Komari said, "He contacted me through the Force the next day. Just to show he was alright." Komari reached out with the Force, her breathing slowing, and did not find Kenobi so hard to find. She felt him notice her attention, and respond in kind.
Komari said, "Kenobi. Kenobi. Do you hear me?" After a long pause, Komari shook her head and said to Master Qui-Gon. "Words are beyond us, it seems."
"We're still many lightyears away." Qui-Gon frowned. Komari saw that the Master was struggling with whether to believe her or not. Few if any Master and Padawan pairs could've managed that.

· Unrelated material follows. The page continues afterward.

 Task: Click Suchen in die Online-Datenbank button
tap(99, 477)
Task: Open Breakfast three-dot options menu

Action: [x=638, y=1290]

She said, "Would you like to learn Kenobi's Force Cycling Technique?"
"Kenobi... the way he meditates?" said Qui-Gon.
"It's more than meditation," said Komari.
"I've seen it. It seems dangerous. Rather than centering himself in the Force, he centered the Force around himself."
Komari said, "I'm tempted to say the technique accomplishes both at once, but that's not quite right. To be honest, we don't yet fully understand it, though I am growing closer."
"You've learned it yourself? That's foolish. It may at first be merely of interest, but 'mere interest' in dark techniques has led many astray."
"I am studying it under the supervision of Master Yoda and my own master, neither of whom regard it as a dark technique, only a difficult one."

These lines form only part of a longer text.